In other news, trade headlines were a focal point again yesterday with EU trade chief Hogan telling EU lawmakers that work on a revised trade truce will go on for the next few weeks. It’s worth noting that headlines in recent weeks had suggested that talks had centered on a mini deal so a move to a truce is perhaps more realistic. Our economists yesterday made the point that the biggest obstacle appears to be the US demanding that the EU gives way on agriculture. This has been a focus not only for Trump but also Congress. The question then becomes – are there enough low hanging fruit on food/agriculture (previously EU agreed to take more soya and beef imports from US) that can make the US happy to do a mini deal while not crossing the bigger red lines that the EU has on agriculture.
Elsewhere, all the data in the US was by and large better than expected. That was particularly the case for the housing data where January housing starts declined a lot less than expected (-3.6% mom vs. -11.2% expected) while permits surged +9.2% mom (vs. +2.1% expected). That’s a post crisis high for permits now with upward revisions to the prior month also included, however it’s likely that the warm weather has been a big driver. As for PPI, the headline and core ex food and energy readings both rose +0.5% mom, exceeding expectations for +0.1% and +0.2% respectively. Significantly, the health care component which feeds into PCE was strong also, rising +0.4% mom.

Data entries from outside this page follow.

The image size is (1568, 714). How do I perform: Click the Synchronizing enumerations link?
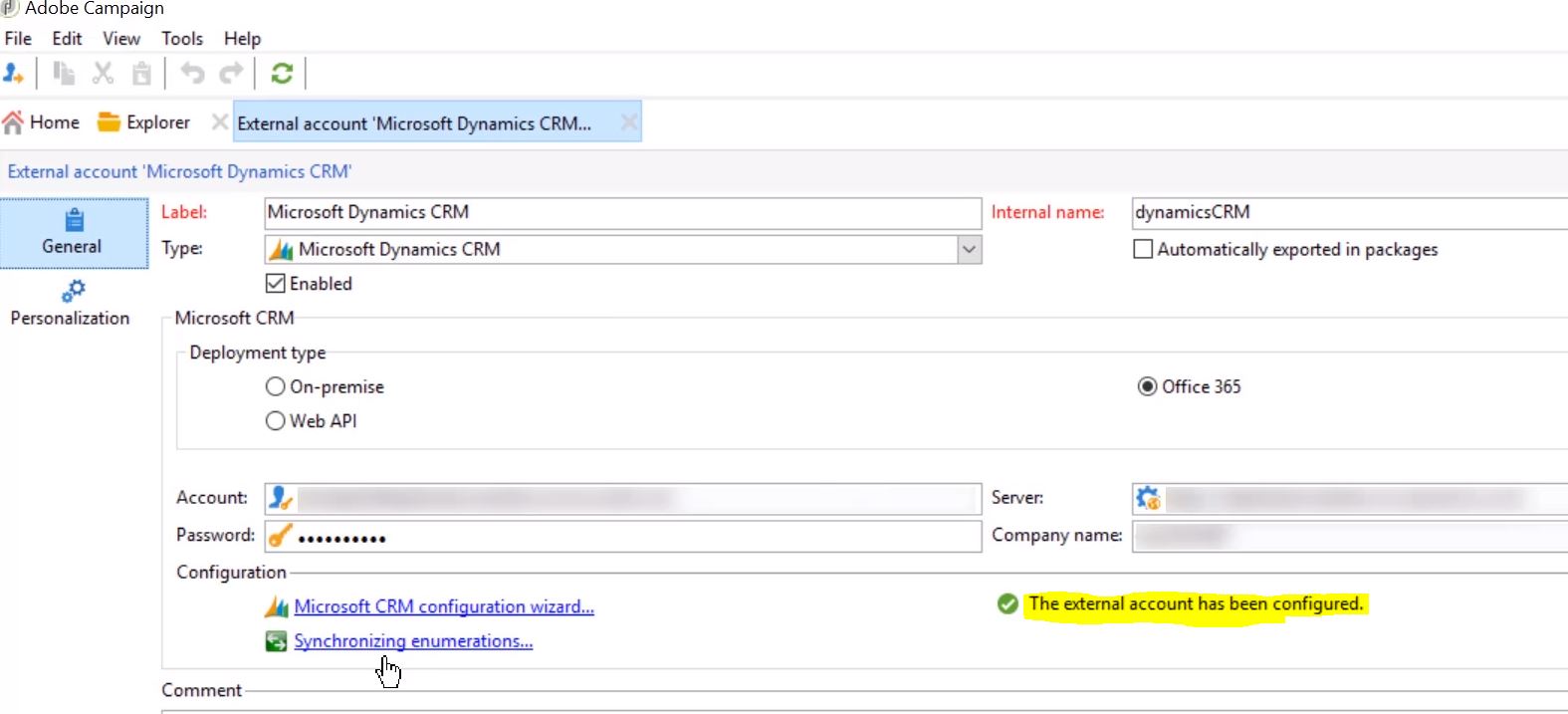(x=412, y=641)
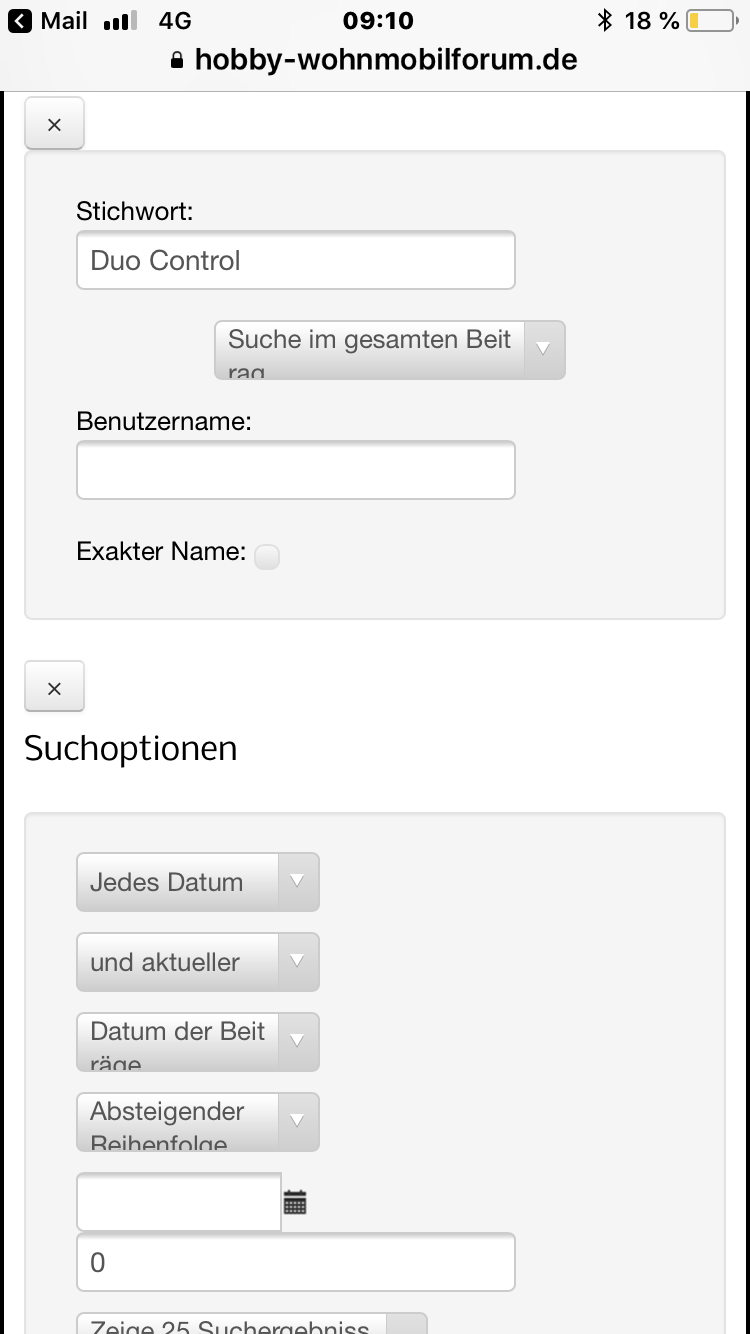Open the 'Zeige 25 Suchergebnisse' dropdown
This screenshot has width=750, height=1334.
click(252, 1324)
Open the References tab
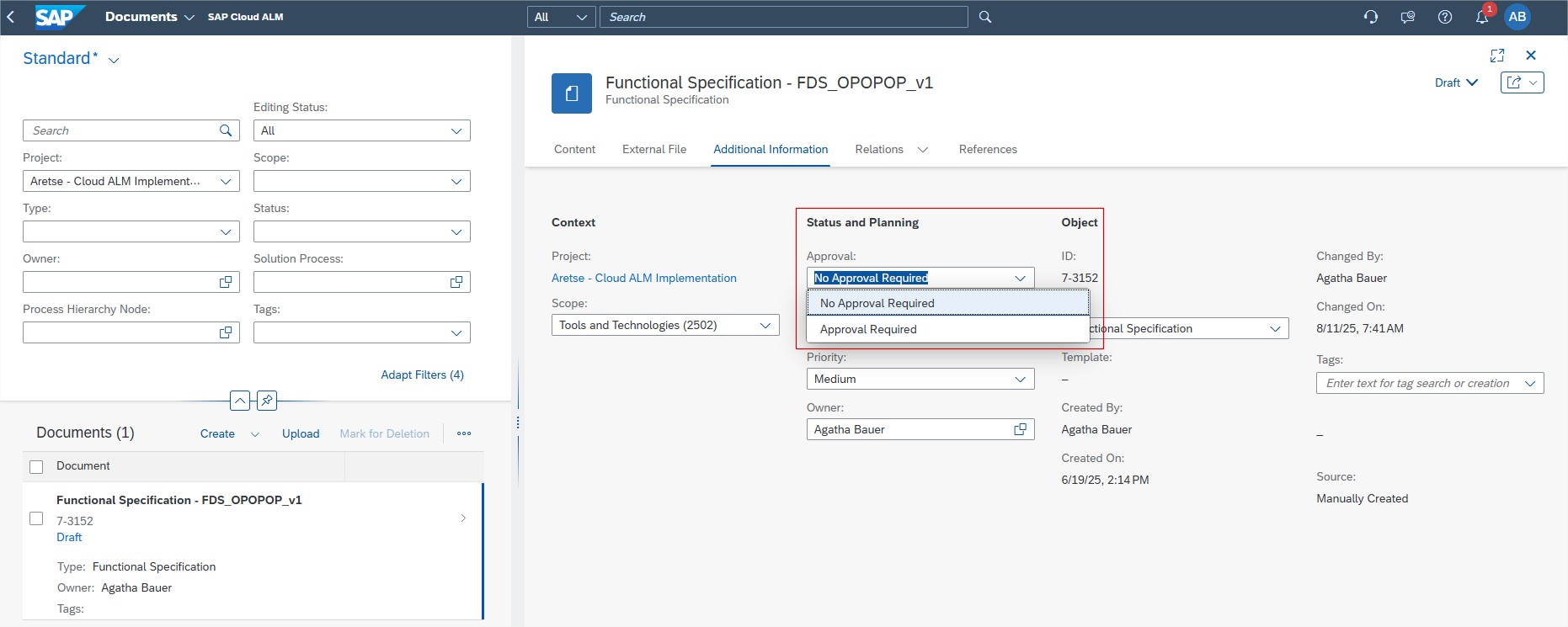This screenshot has width=1568, height=627. pos(988,149)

In the UK the latest inflation data was slightly higher than expected. The January core reading rose two-tenths to +1.6% yoy while the headline rose to +1.8% yoy (vs. +1.6% expected). Measures of RPI and PPI also rose. While the tick higher for core CPI will have been of some comfort it’s worth noting that the latest print is still a tenth below the BoE’s estimate for January. A reminder that today and tomorrow we get retail sales data and the latest PMIs in the UK, however so far the data has shown signs of improvement since the election. Sterling was weaker yesterday nonetheless, falling -0.60%.

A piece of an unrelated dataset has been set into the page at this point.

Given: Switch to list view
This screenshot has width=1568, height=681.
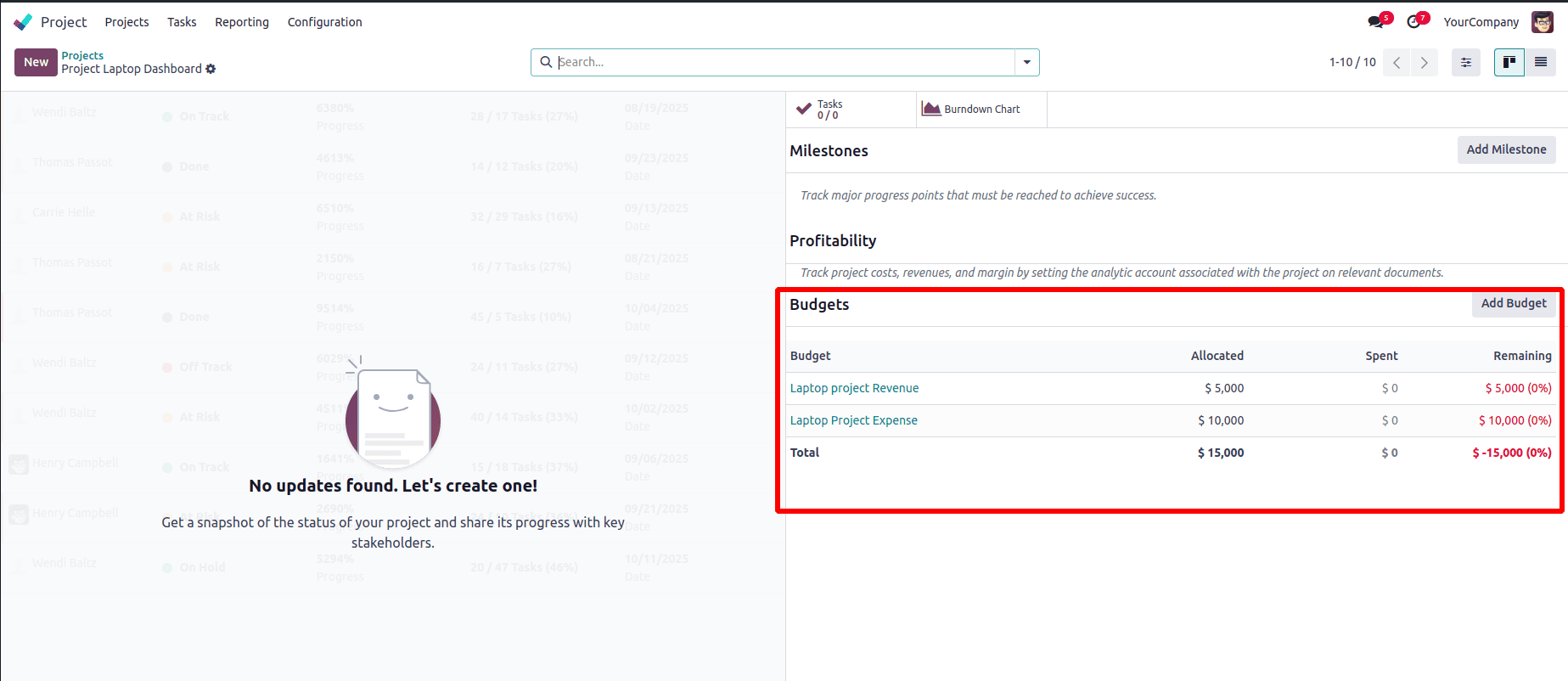Looking at the screenshot, I should (x=1540, y=62).
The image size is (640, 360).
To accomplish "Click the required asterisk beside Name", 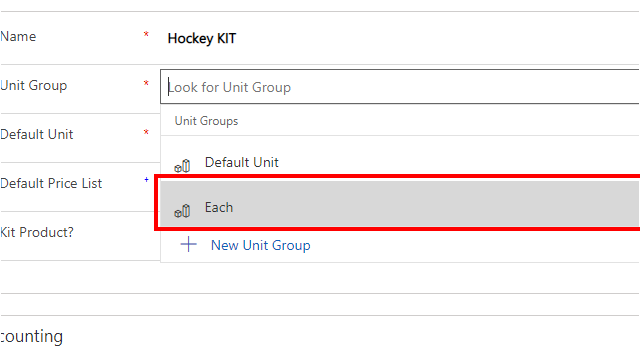I will (146, 34).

Finally before the day ahead Craig Nicol, Credit Strategist and a member on my team, has just gone live with a podcast called ‘Green Bonds – Increasingly Relevant in the Corporate Bond Market. The podcast is based on a report Craig published earlier this month (link here) exploring the stratospheric growth of the green bond market. Listen on http://www.dbresearch.com/podzept/ or subscribe on iTunes, Apple Podcasts, Spotify.

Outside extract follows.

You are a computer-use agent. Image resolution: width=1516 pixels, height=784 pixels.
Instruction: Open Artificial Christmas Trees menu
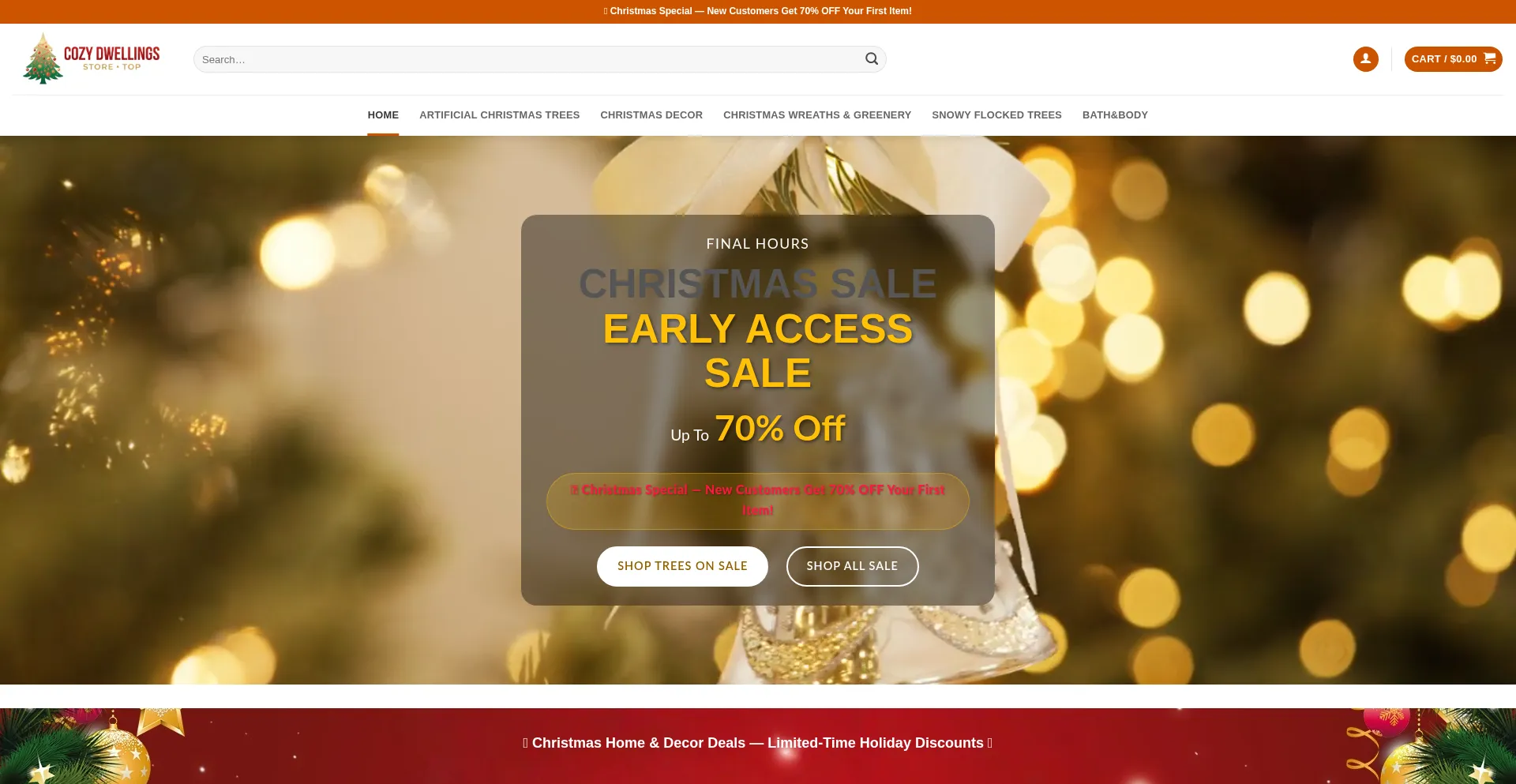499,115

Looking at the day ahead, this morning data due out in Europe includes March consumer confidence in Germany, January CPI in France and January retail sales in the UK. The February CBI survey for orders and selling prices is also due out in the UK. This afternoon we’ll also get February consumer confidence for the Euro Area while in the US the only data due is the February Philly Fed index, weekly jobless claims and January leading index. Away from the data the Fed’s Barkin and ECB’s Guindos are due to speak while the ECB’s minutes from the last policy meeting are also due. Worth watching also is the EU leaders meeting where the EU budget is due to be negotiated.